(Data extracted from a collection)
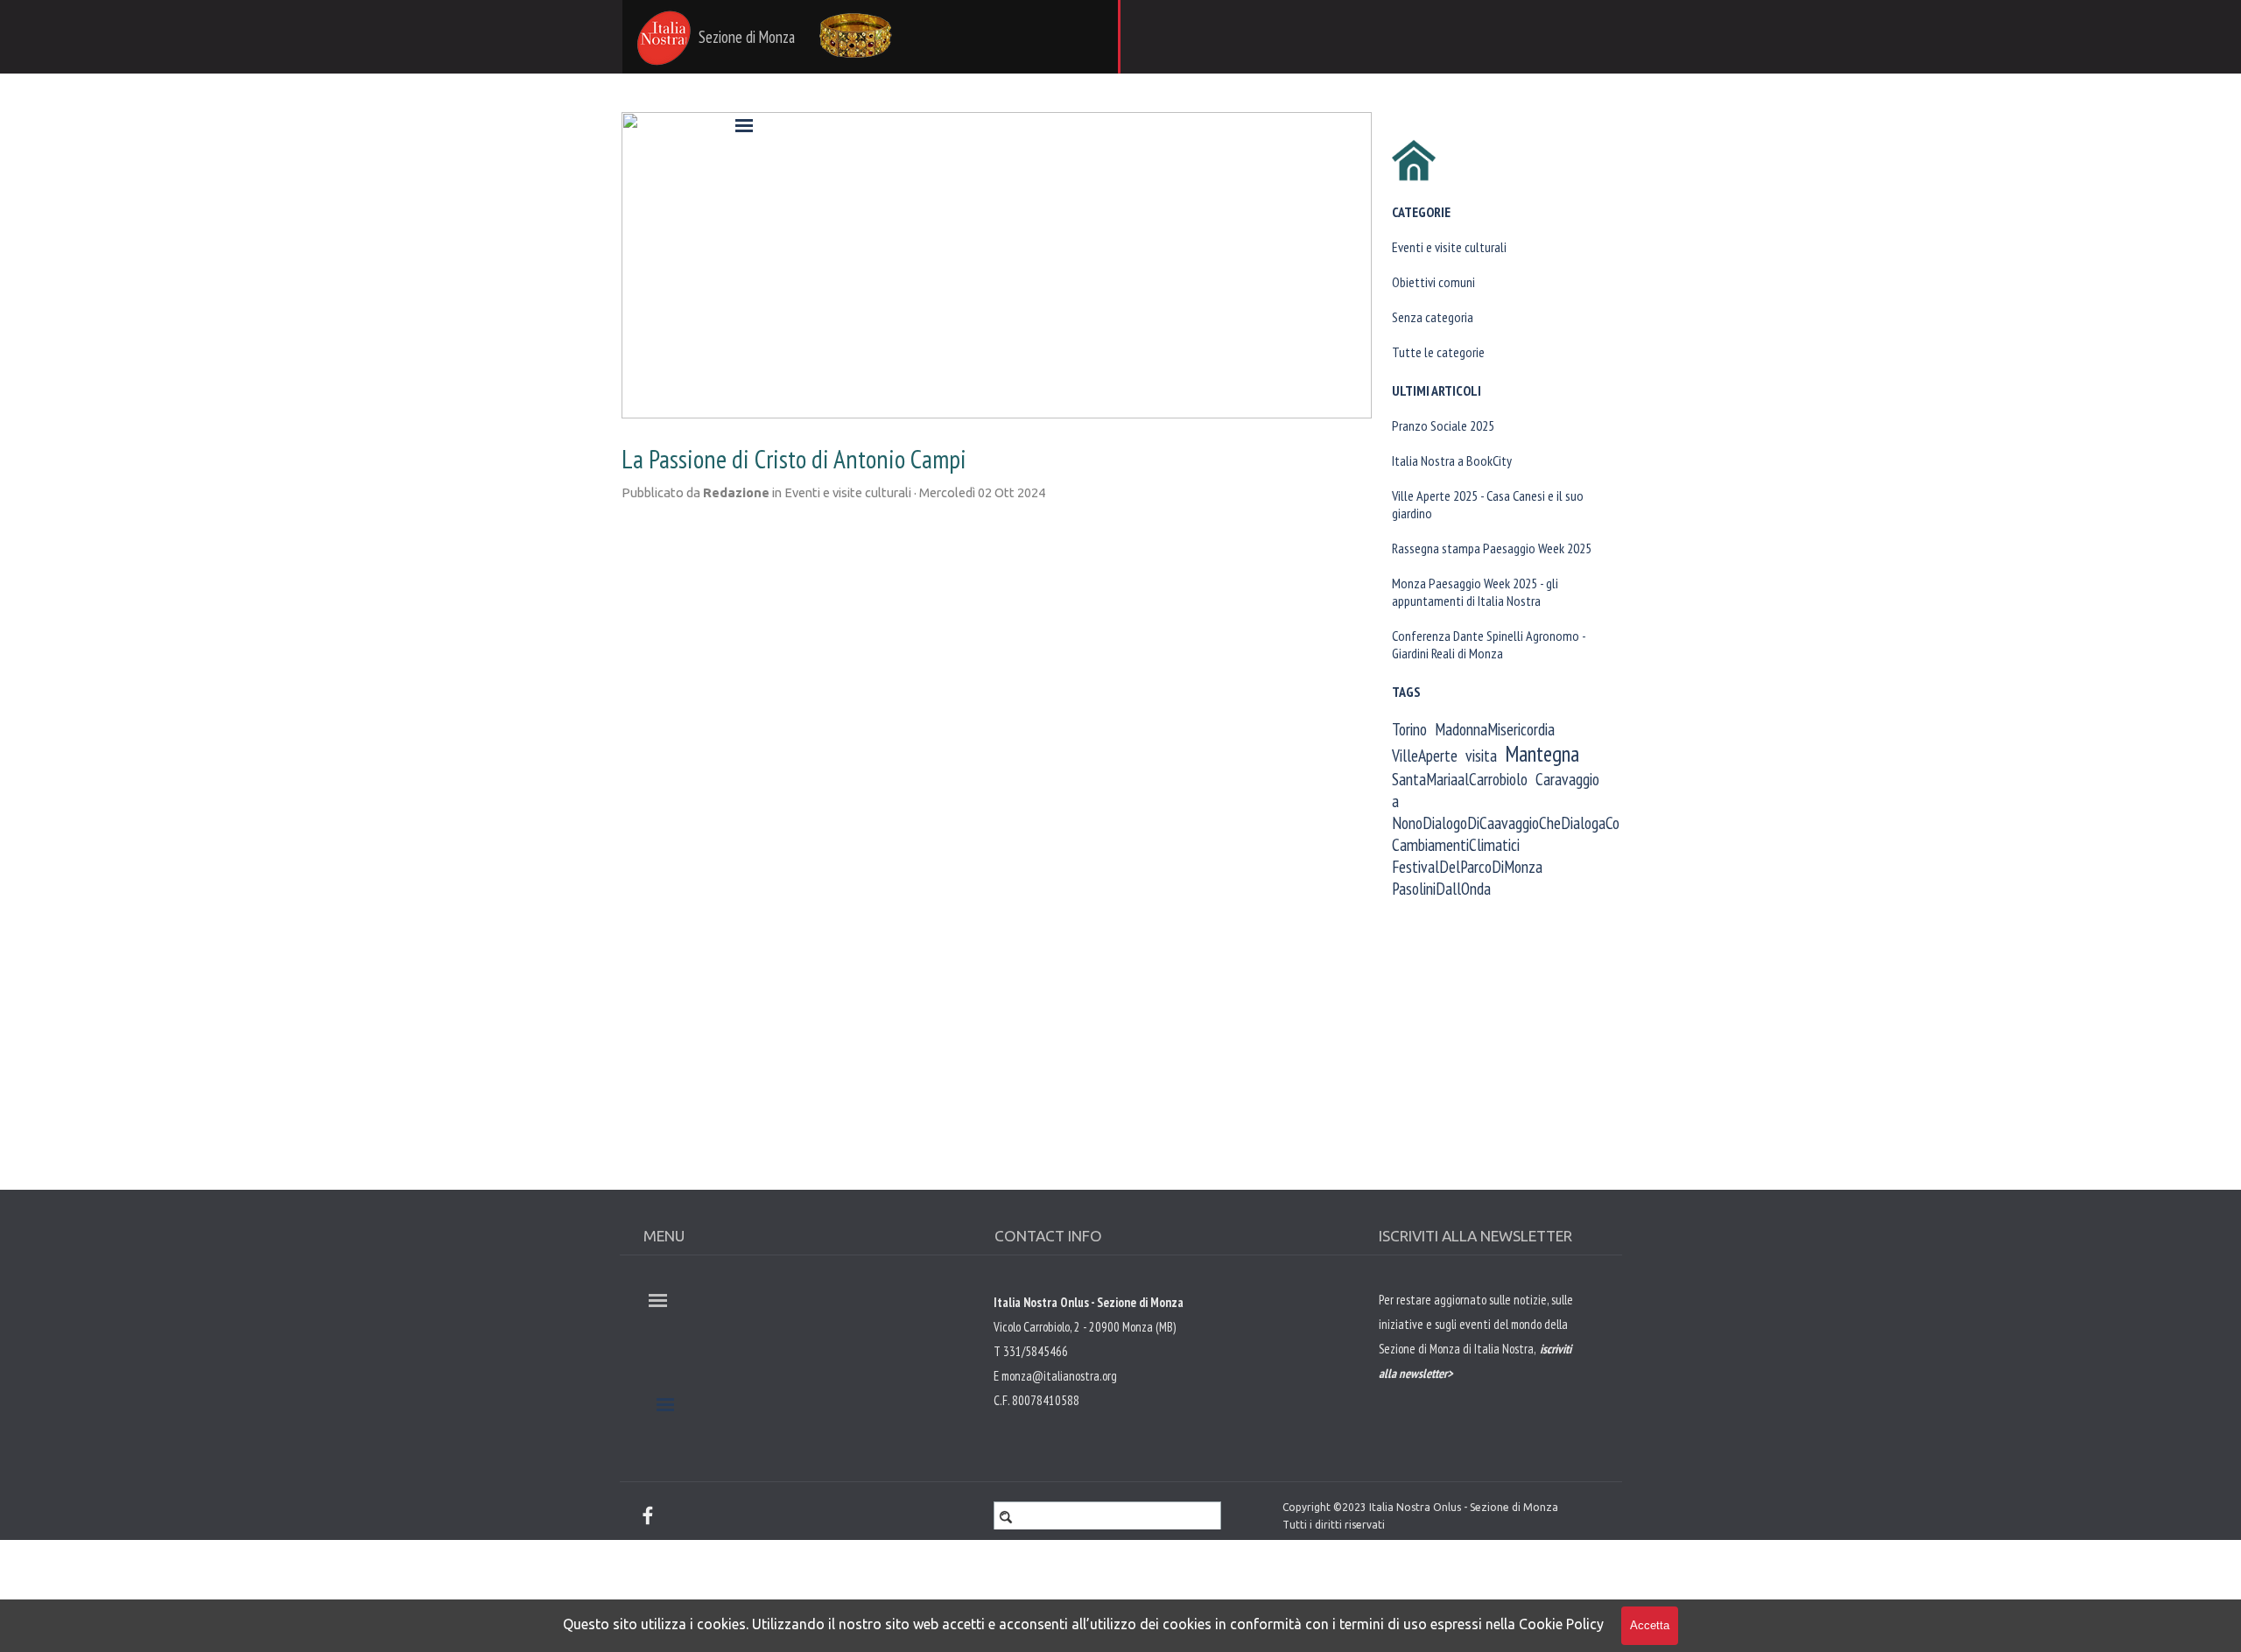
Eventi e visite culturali (1449, 247)
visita (1481, 755)
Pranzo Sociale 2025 (1443, 425)
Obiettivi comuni (1433, 282)
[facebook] (647, 1515)
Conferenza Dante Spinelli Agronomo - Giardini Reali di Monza (1488, 644)
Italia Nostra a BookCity (1452, 460)
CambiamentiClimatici (1456, 844)
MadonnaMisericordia (1495, 729)
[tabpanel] (1479, 1372)
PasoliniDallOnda (1441, 888)
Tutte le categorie (1438, 352)
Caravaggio (1567, 779)
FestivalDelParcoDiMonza (1467, 866)
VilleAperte (1425, 755)
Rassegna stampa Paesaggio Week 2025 (1491, 548)
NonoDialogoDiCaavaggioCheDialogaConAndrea (1529, 822)
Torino (1409, 729)
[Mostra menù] (744, 125)
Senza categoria (1432, 317)
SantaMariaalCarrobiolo (1460, 779)
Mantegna (1542, 754)
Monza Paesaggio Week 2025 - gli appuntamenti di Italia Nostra (1475, 591)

# [WHAT YOU WILL DO]
What needs duplicating is the run of lines from the one containing "Caravaggio (1567, 779)" through the last line of the entries above, exact and complete.

# [OUTPUT FOR THIS TASK]
Caravaggio (1567, 779)
FestivalDelParcoDiMonza (1467, 866)
VilleAperte (1425, 755)
Rassegna stampa Paesaggio Week 2025 (1491, 548)
NonoDialogoDiCaavaggioCheDialogaConAndrea (1529, 822)
Torino (1409, 729)
[Mostra menù] (744, 125)
Senza categoria (1432, 317)
SantaMariaalCarrobiolo (1460, 779)
Mantegna (1542, 754)
Monza Paesaggio Week 2025 - gli appuntamenti di Italia Nostra (1475, 591)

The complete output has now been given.